# 750-880: Verwendung von HTTPS_POST



## Mephi (19 Februar 2016)

Hallo liebe Forengemeinde,

da ich bereits länger ohne Erfolg an der Lösung des Problems arbeite und neben Google auch dieses Forum durchleuchtet habe, hoffe ich auf eine Idee eurerseits:

Ich plane mir durch meine 750-880 (FW08 ) Pushnachrichten über den Dienst Pushbullet auf meine Geräte schicken zu lassen. Dies wird durch HTTPS POST Requests realisiert.

In der Shell habe ich bereits mit curl entsprechende HTTP Request erfolgreich abgesetzt, dafür ist erforderlich:

HEADER:
Access-Token: <Eigener Token>
Content-Type: application/json

BODY:
Diverse mögliche Attribute im JSON Format, z.B.:
{"body":"Elevator","title":"Test test test","type":"note"}

Bezügliche der Umsetzung in der Steuerung bin ich nach kurzer Recherche auf die WagoLibHttps_01.lib gestoßen, nach Einbau in die Software komme ich leider nicht über einen HTTP Error 401 hinaus. Da ich in Ermangelung an Beispielen leider unsicher bin, wie ich den FB zu befüllen habe hoffe ich auf eure Hilfe.
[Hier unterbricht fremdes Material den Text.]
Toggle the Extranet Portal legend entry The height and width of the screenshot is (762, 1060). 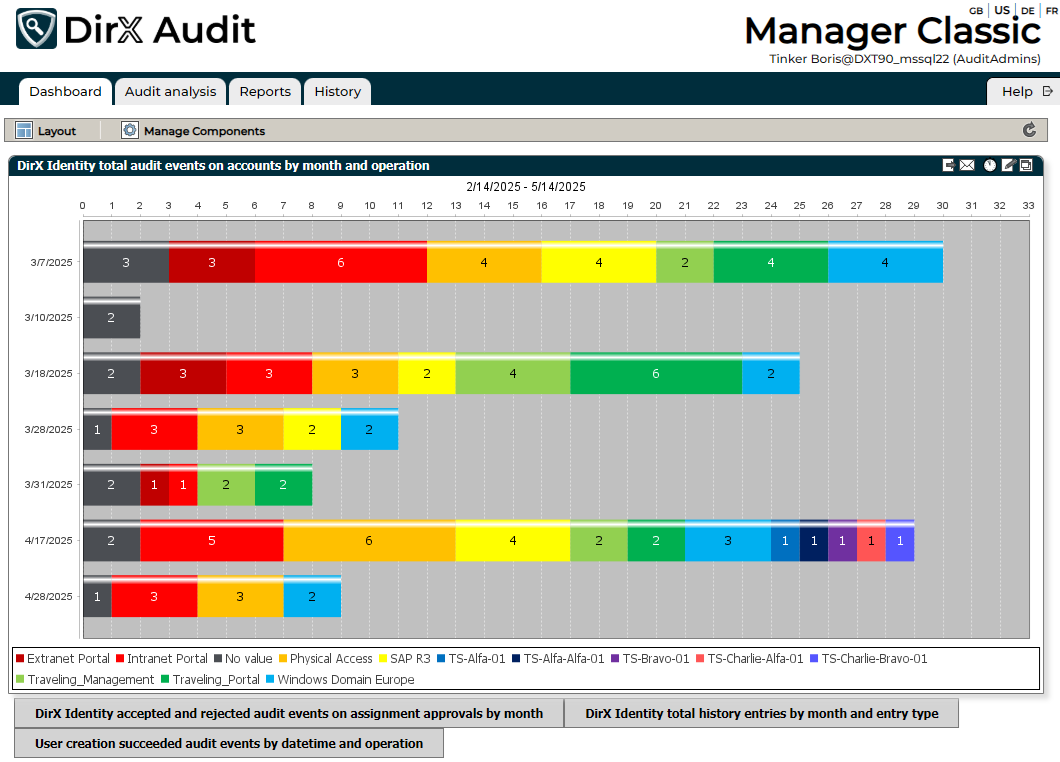pos(62,659)
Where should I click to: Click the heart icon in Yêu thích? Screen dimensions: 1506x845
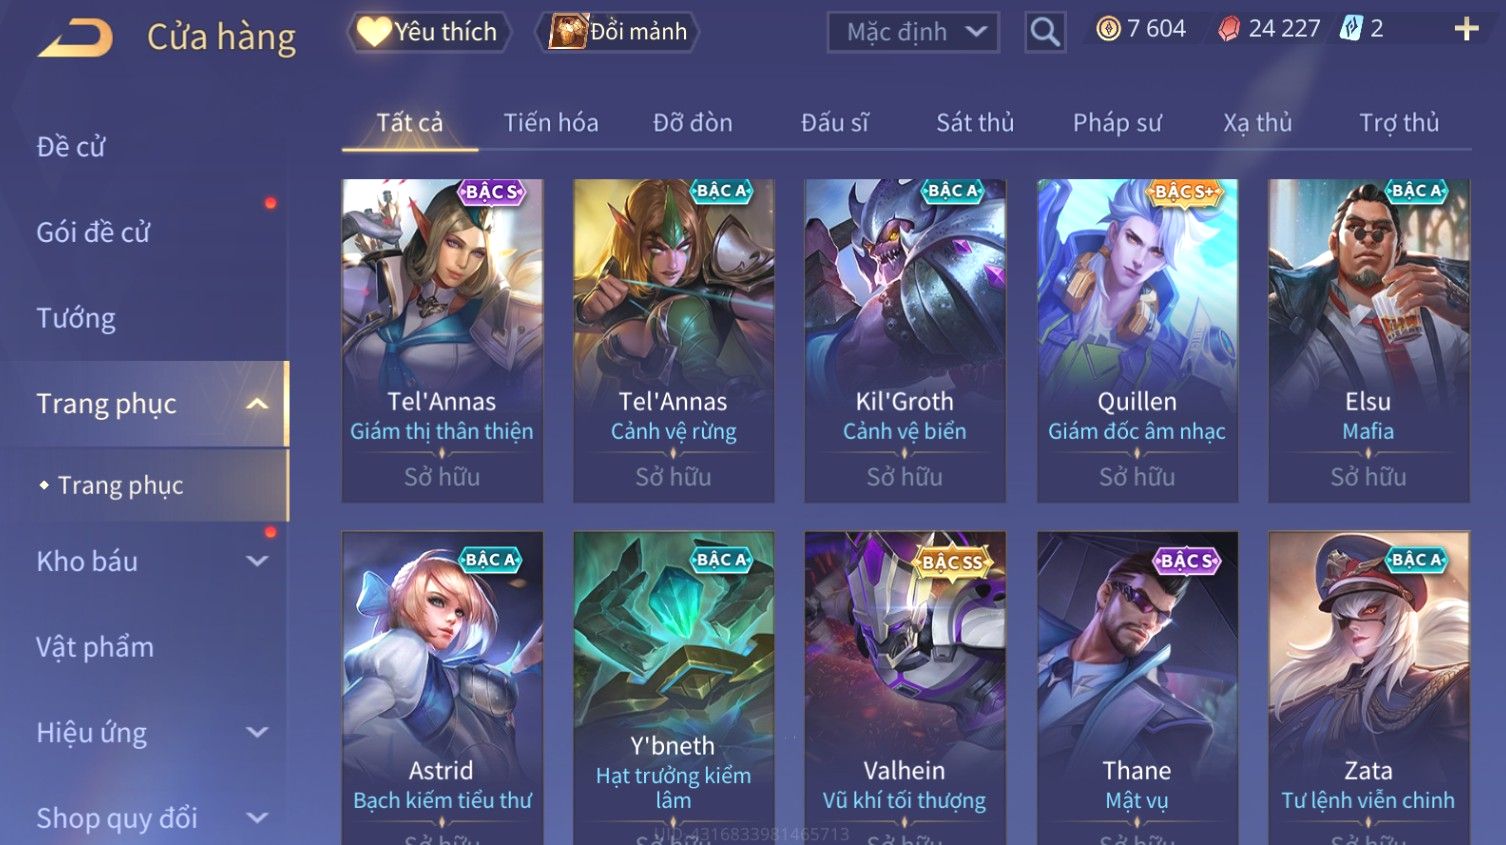point(373,31)
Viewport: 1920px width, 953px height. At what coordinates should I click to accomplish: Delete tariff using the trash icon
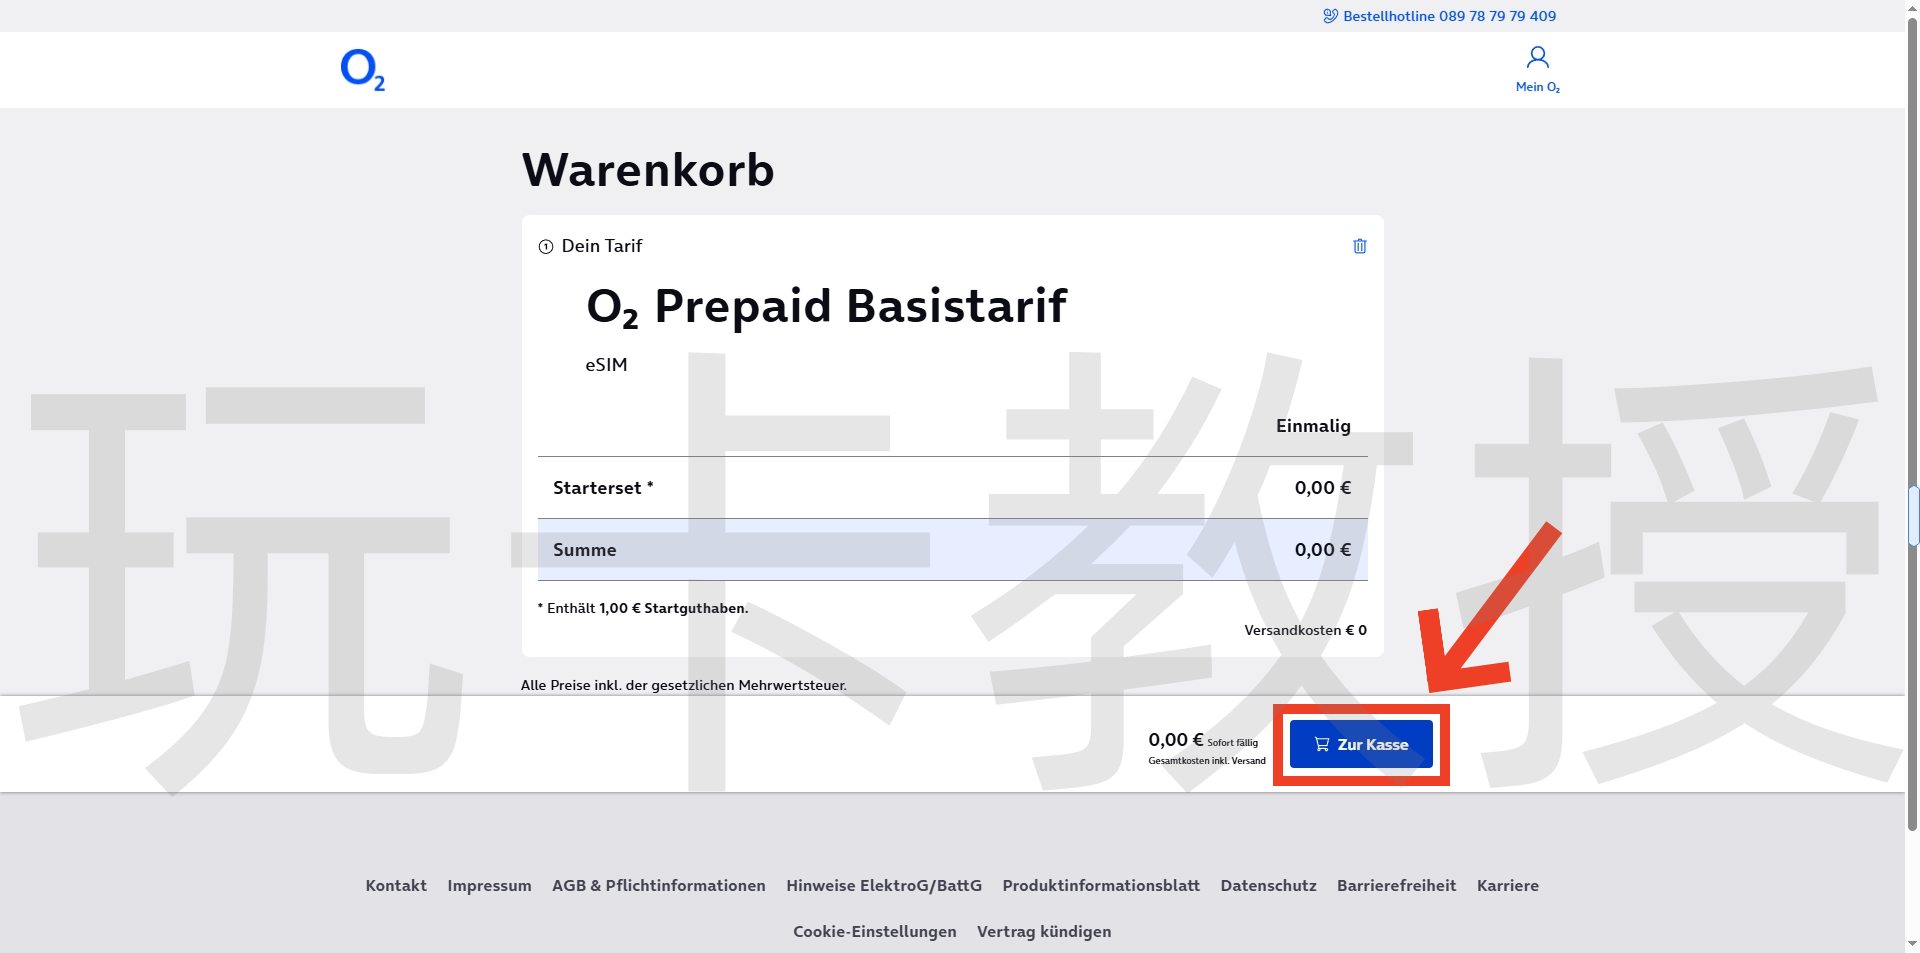[x=1359, y=246]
Derzeit habe ich den Baustein wie folgt Parametriert:
sServerName='api.pushbullet.com'
sMethod='/v2/pushes'
sContentType='application/json'
pabReqData='{"type": "note", "title": "test", "type": "body2"}'
uiReqDtaCount=<entsprechend>
abContentData=<entsprechend>
Der Rest ist leer/default

Den zur Authentisierung notwendigen Access-Token habe ich an die verschiedensten Stellen angehängt. Ich bin mir leider unsicher ob, und falls möglich wo ich diese zusätzliche Headerinformation anhängen muss, damit sie auch als Solche erkannt wird.
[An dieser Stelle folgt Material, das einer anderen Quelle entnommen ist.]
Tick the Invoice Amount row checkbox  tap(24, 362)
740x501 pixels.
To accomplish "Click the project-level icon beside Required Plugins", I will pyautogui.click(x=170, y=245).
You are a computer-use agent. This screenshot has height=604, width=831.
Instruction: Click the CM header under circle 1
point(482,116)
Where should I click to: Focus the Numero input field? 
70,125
Hat jmd. den FB schon mal verwendet?
Ich bin für jeden Hinweis dankbar 


Viele Grüße
Mephi


----------



## .:WAGO::014731:. (19 Februar 2016)

[h=1]Hallo Mephi,

auf der WAGO Homepage findest Du diesen Anwendungshinweis mit entsprechenden Beispielprojekten:

[/h][h=1]http://www.wago.de/suche/index.jsp?q=A303000&action=search&frontendId=frontendGeneral_cms_de-de&lang=de#appnotedetails4153728000460261771
a303000 [/h]Using WagoLibHttp_02.lib 
This application note describes for what the library "WagoLibHttp_02.lib" could be useful. The examples do not provide ready to use solutions, they should illustrate what possible. The focus of this application note points to the transfer of request parameters from an automation device like WAGO Ethernet-Controller to HTTP-Server and how to process the response.


----------



## Mephi (23 Februar 2016)

Guten Abend,

@Wago Support: Vielen Dank für die schnelle Rückmeldung und den Tipp, leider haben mich die Anwendungshinweise auch nicht weiter gebracht. 
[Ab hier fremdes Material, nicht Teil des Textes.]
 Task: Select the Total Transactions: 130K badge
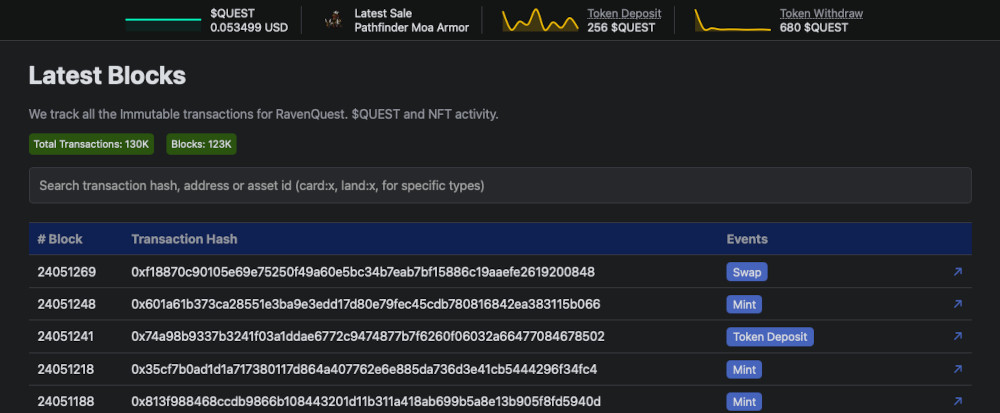click(x=91, y=144)
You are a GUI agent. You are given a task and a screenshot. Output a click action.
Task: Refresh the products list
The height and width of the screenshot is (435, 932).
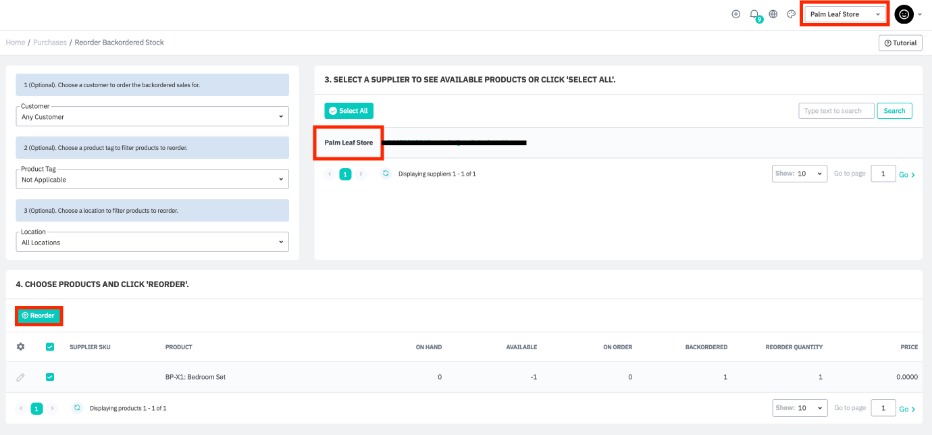[x=77, y=408]
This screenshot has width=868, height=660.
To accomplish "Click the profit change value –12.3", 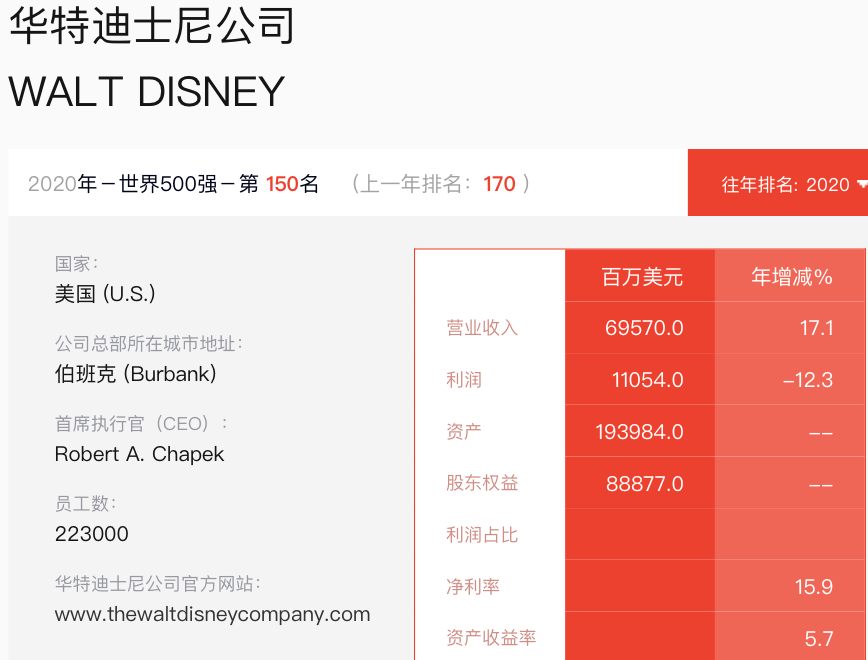I will [x=808, y=380].
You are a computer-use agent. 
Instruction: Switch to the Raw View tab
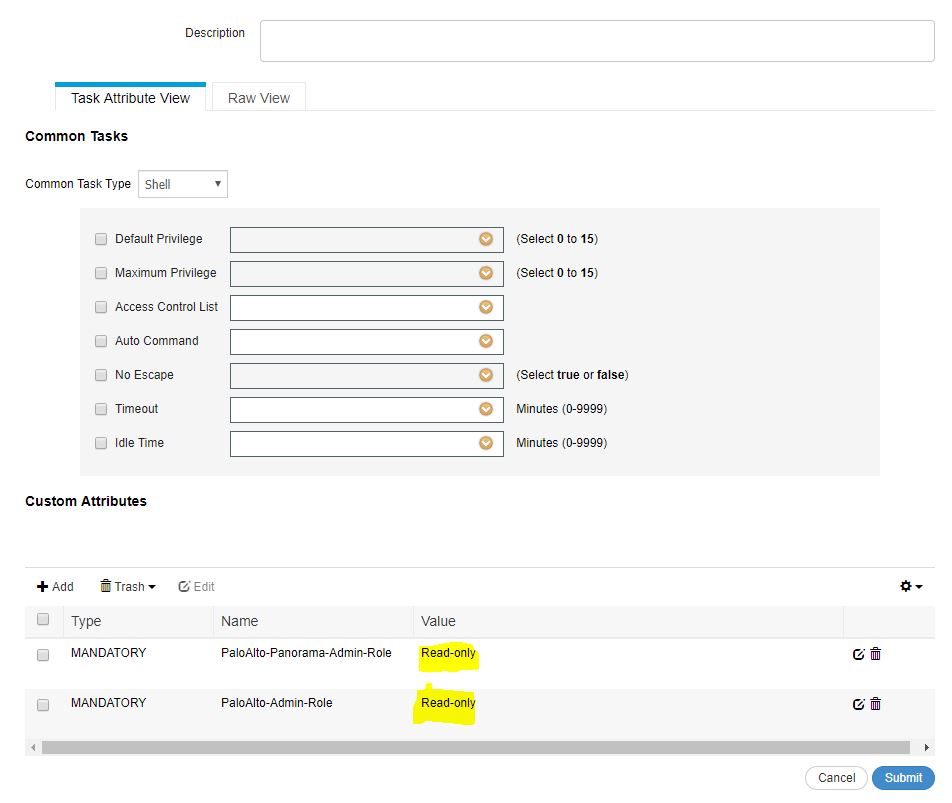click(x=258, y=97)
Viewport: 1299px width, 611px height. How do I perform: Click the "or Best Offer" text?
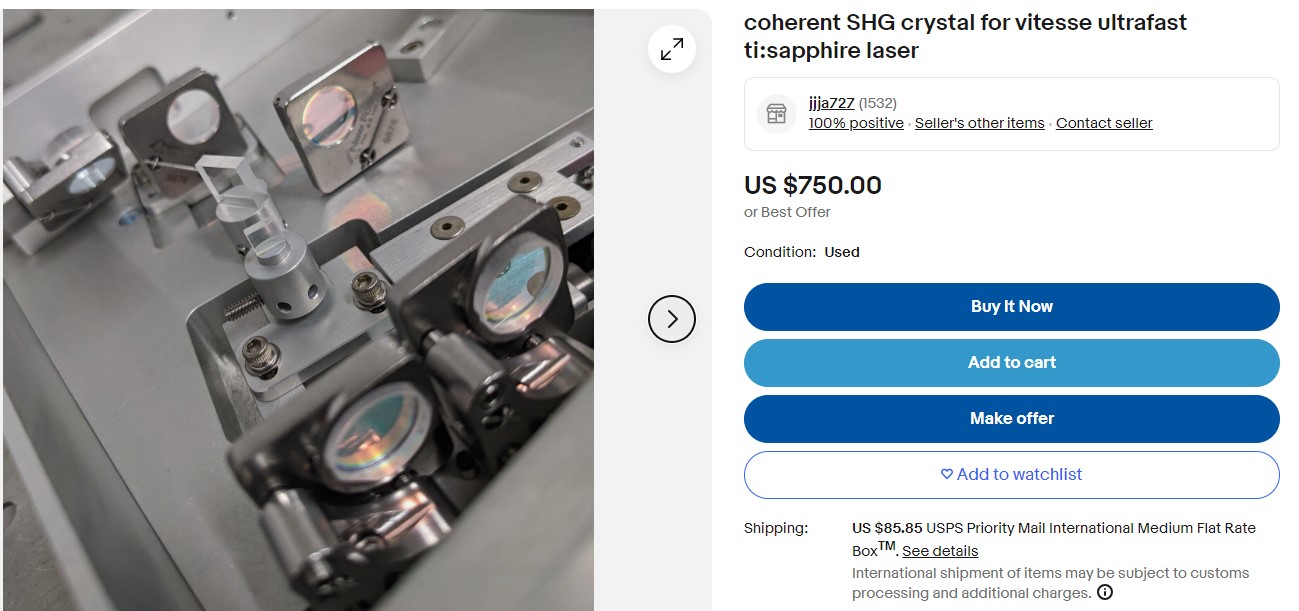[787, 212]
Das Problem mit der Pushbullet-API und der HTTPS Lib besteht gleich an mehreren Stellen:
- Will man den Access-Token zur Authentisierung in den Header packen fehlt einem (nach meinem jetzigen Kenntnisstand) leider die Möglichkeit, da der HTTPS-POST Baustein keine Modifikation des Headers zulässt (nur der Content-Type kann angepasst werden)
- Will man alternativ User und Password per Basic Authentication nutzen (wird durch Pushbullet ebenfalls unterstützt), kann man auf den modifizierten Header verzichten. Leider erwartet Pushbullet kein Passwort, der HTTPS-POST Baustein aber schon.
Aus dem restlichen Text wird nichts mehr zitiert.